Give the listing between the line holding "Given: Select the" and the line holding "Image resolution: width=1568", inclusive, as a two-column CSV with the columns instruction and response. Put one row per entry, each field quoted with line breaks turned into spaces, and leave out the pictures.

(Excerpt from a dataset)
......
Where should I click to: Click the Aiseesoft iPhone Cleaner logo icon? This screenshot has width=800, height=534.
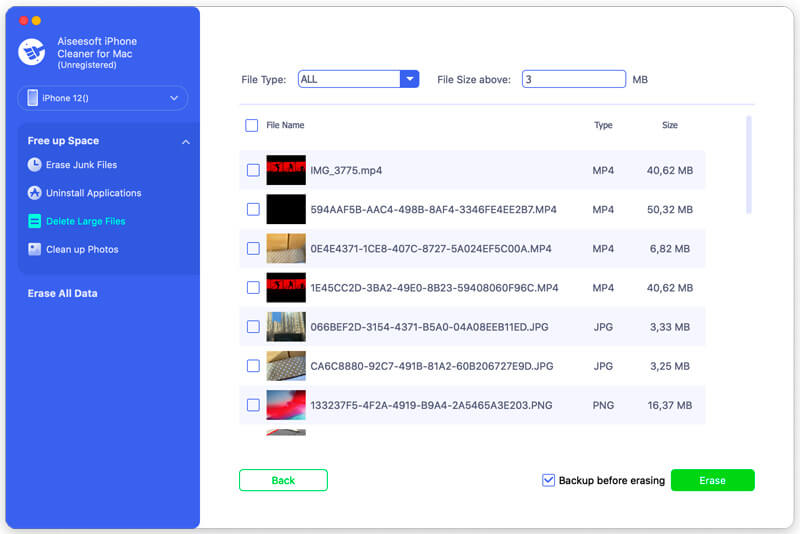[x=32, y=52]
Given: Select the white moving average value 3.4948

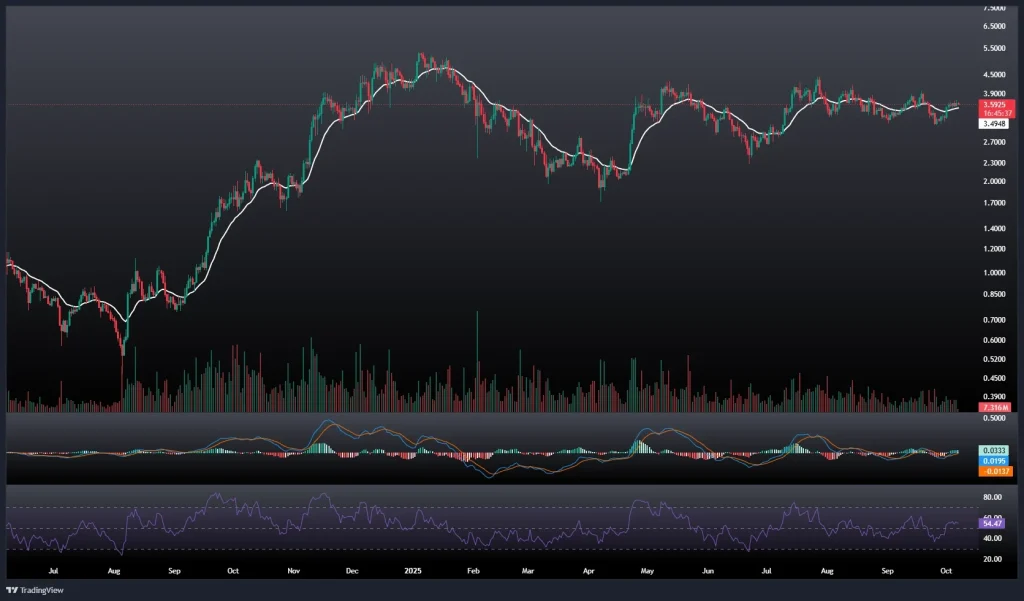Looking at the screenshot, I should click(994, 124).
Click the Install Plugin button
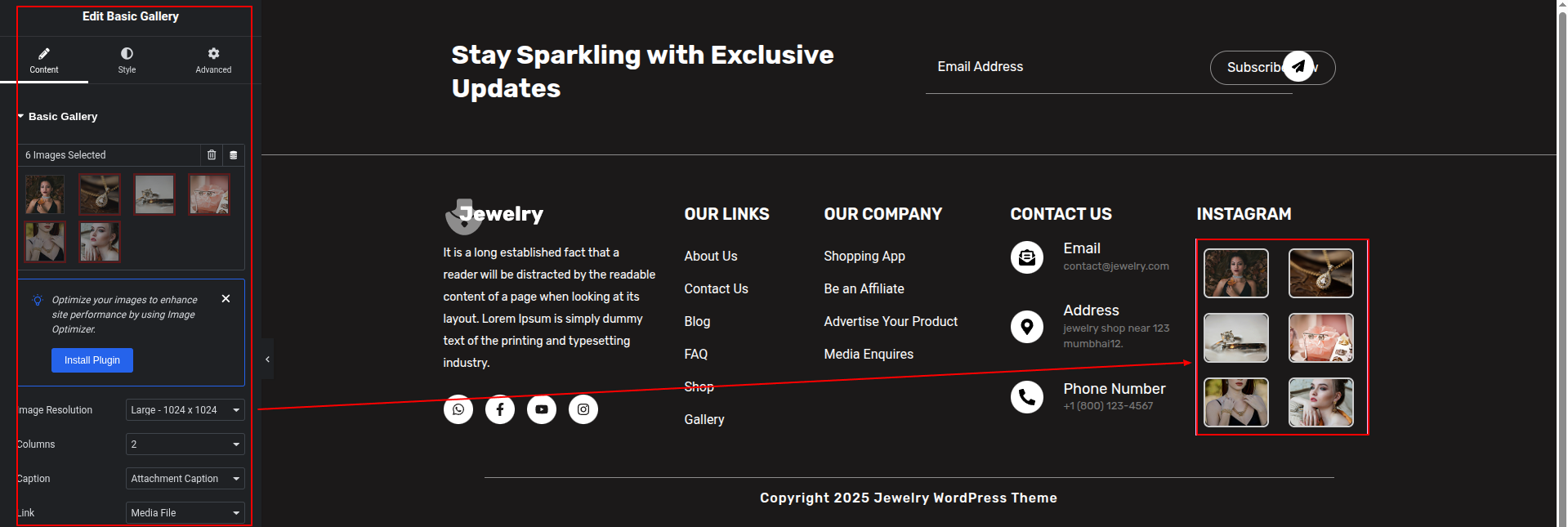Image resolution: width=1568 pixels, height=527 pixels. click(92, 360)
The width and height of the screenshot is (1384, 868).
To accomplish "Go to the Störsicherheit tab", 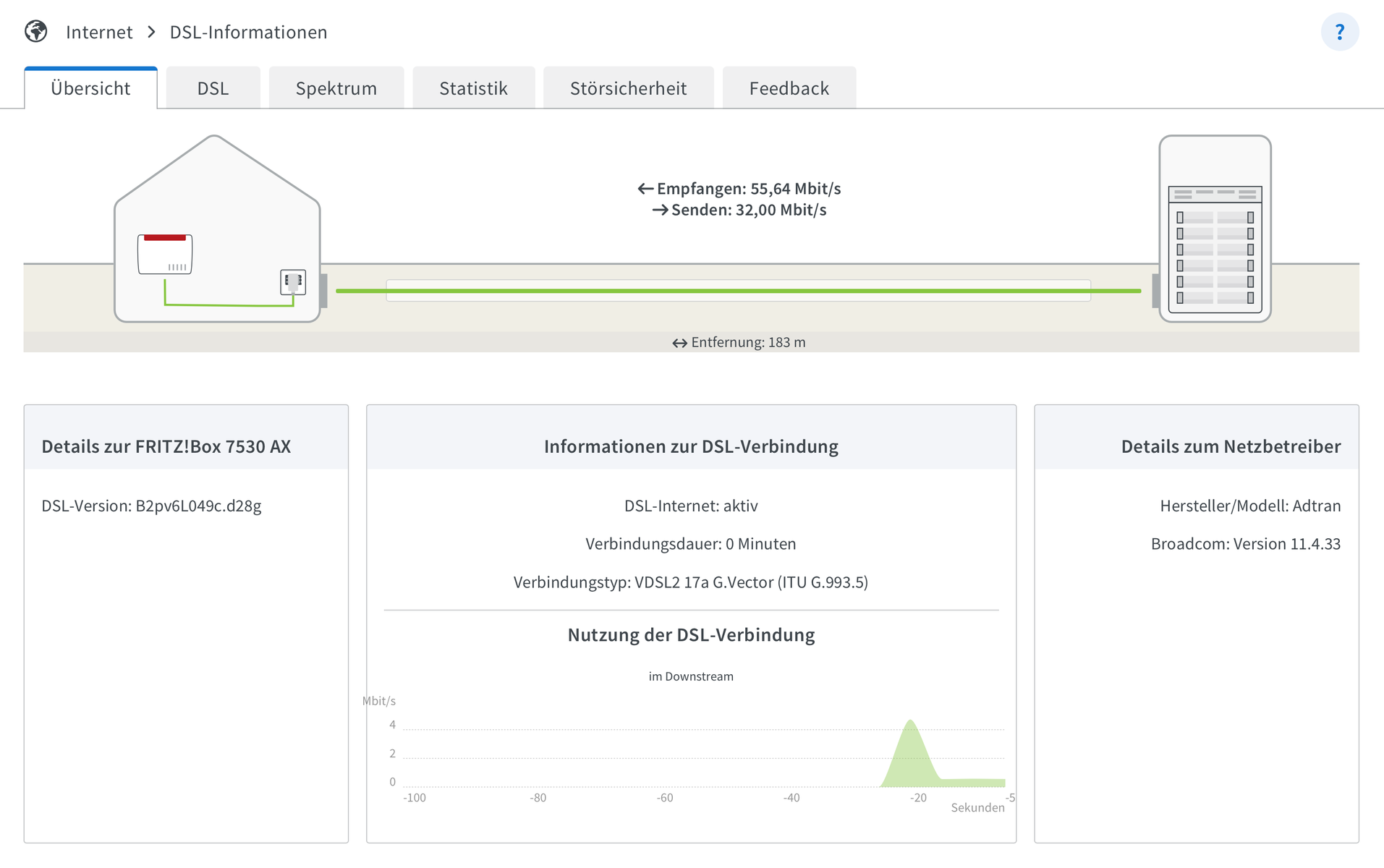I will pos(628,88).
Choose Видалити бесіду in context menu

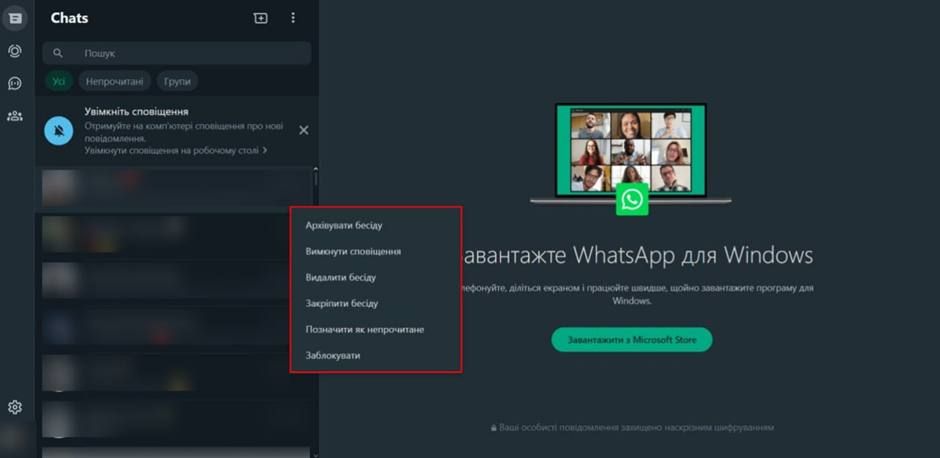click(x=340, y=277)
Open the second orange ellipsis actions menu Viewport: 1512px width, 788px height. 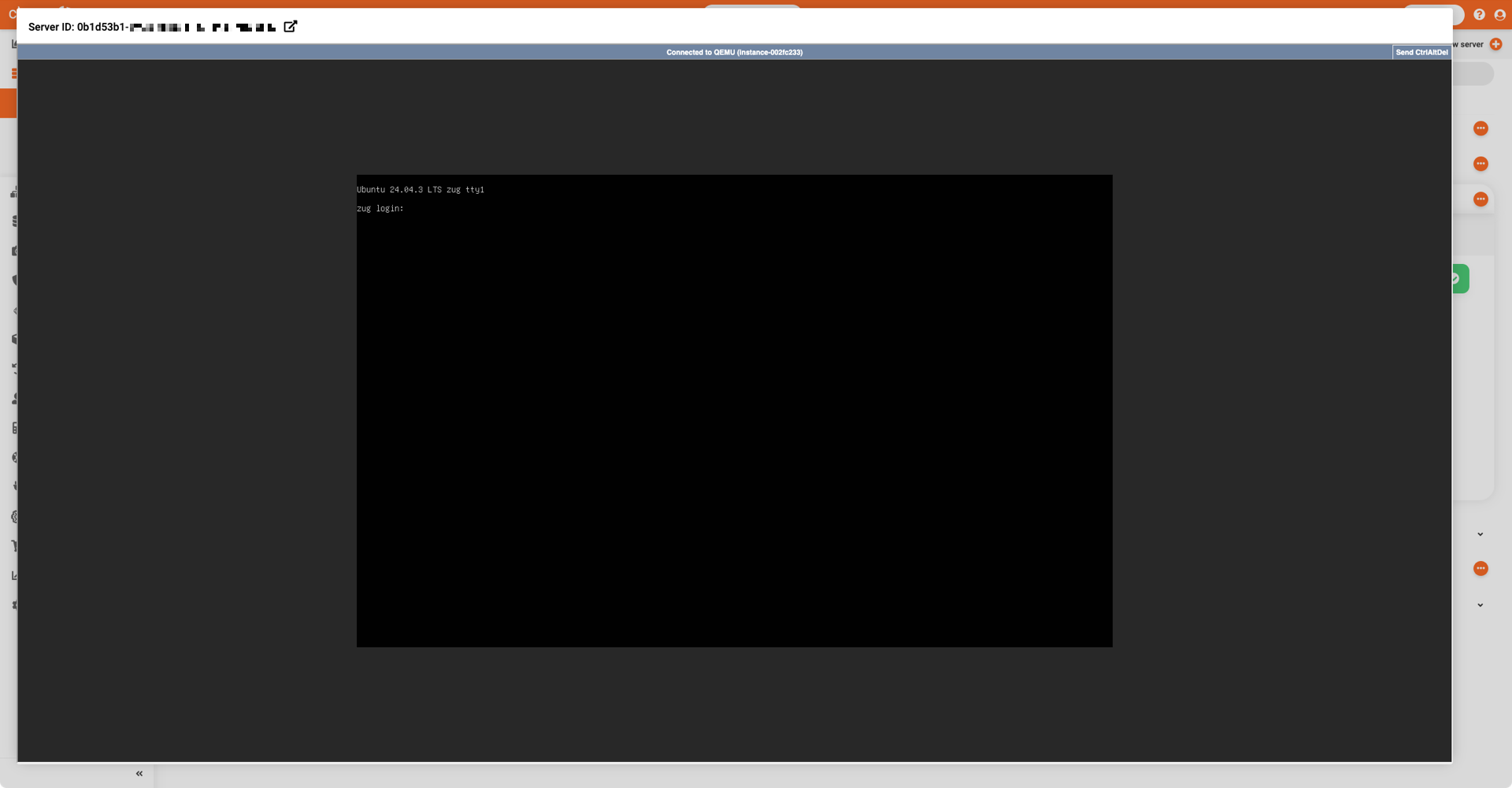click(x=1481, y=164)
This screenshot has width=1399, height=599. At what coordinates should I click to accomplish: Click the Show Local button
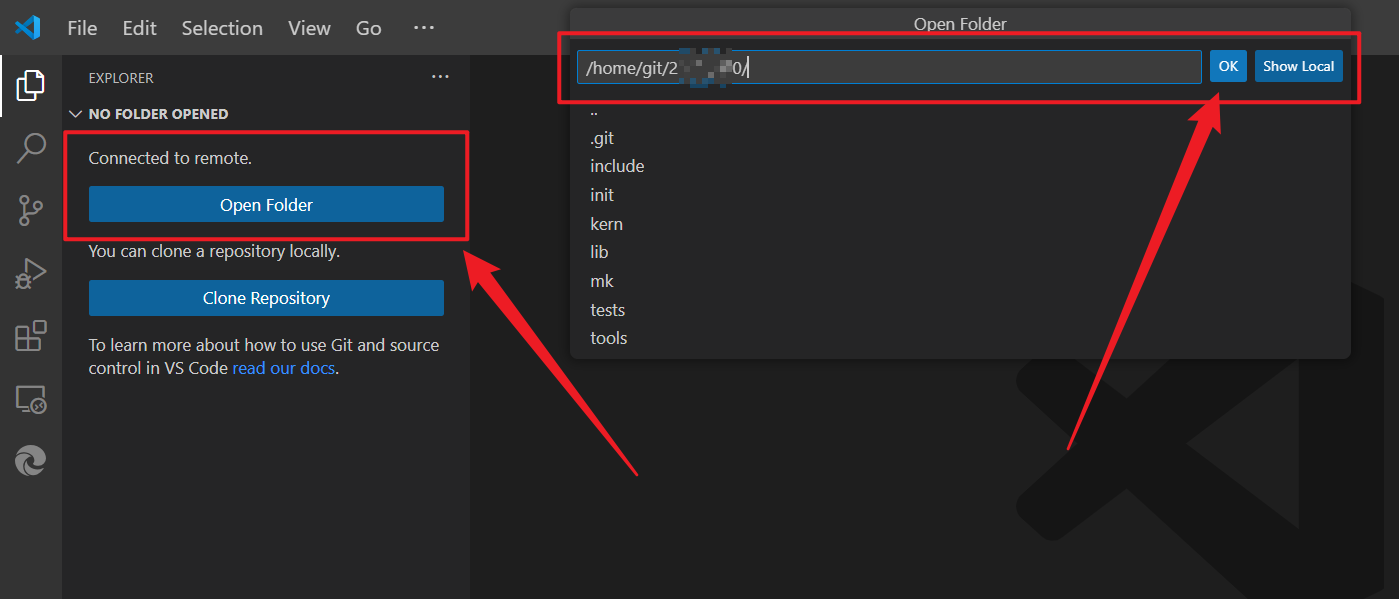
......
● Response to the exercise:
instruction,response
"Given: Select the white moving average value 3.4948","Looking at the screenshot, I should click(994, 124)."
"Click the Install Plugin button","Image resolution: width=1568 pixels, height=527 pixels. click(92, 360)"